Érase una vez en Bagdad, un Califa y su Visir… Un día el Visir se presentó pálido y tembloroso ante el Califa:
–Perdona mi espanto, Luz de los Creyentes, pero delante del palacio he tropezado en medio de la multitud con una mujer. Me he dado la vuelta y he visto que esa mujer de tez pálida y cabellos oscuros, envuelta su garganta con una bufanda de color rojo, era la Muerte. Al verme ha hecho un gesto hacia mí. […] Puesto que la Muerte me ha venido a buscar aquí, Señor, permitidme que huya a esconderme en Samarcanda. Si me doy prisa, estaré allí esta misma noche.

Dicho lo cual, el Visir se alejó del lugar al galope de su caballo y desapareció en medio de una nube de polvo en dirección a Samarcanda. El Califa salió entonces de su palacio y también él se encontró con la Muerte:
–¿Por qué asustas a mi Visir que es un hombre joven y de buena salud? –le preguntó.

Y la Muerte le respondió:
–No he querido asustarlo. Sucede que al verlo en Bagdad, hice un gesto de sorpresa porque esperaba encontrarlo esta noche en Samarcanda.

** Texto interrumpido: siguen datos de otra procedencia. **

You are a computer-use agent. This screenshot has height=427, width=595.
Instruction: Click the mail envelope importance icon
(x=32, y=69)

Rosset comenta que, en el relato, la predicción se cumple por el mismo gesto que intenta conjurarla y añade que el Visir no sería capaz de dar cuenta de la naturaleza de su desengaño, que es el escamoteo de lo real por medio de un doble.

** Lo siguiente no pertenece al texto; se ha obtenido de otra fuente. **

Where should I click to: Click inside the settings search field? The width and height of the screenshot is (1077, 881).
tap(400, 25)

Yo añadiría algo a propósito del destino, cuya cualidad más sobresaliente es que proscribe toda afirmación de la libertad, entre ellas, la interpretación libre de sus signos. El destino es precisamente ineluctable porque sus designios no pueden ser interpretados sino en el sentido de que han de cumplirse inexorablemente. La necesidad sobrepasa el orden del acontecimiento y alcanza el orden de la significación.

Pero esta constancia deja pendiente otra cuestión, quizá tanto o más inquietante que la primera. Que podamos prever un destino y reconocerlo como inexorable tampoco nos hace más libres respecto de sus necesarias consecuencias sino más proclives a caer en el engaño y, a la postre, a hundirnos en la desgracia. Que yo supiera que ibas a hacer esto o aquello no me ha permitido ponerme a cubierto de tus actos puesto que la predestinación –conjurada en la previsión– se mantiene intacta en lo imprevisible de la forma del acontecimiento, es decir, en su manera de producirse.

Sólo una incontenible estupidez nos impide pensar que toda desgracia es, justamente por desgraciada, inevitable; y –oh ilusión vana– que es inútil intentar escapar a la cita en Samarcanda.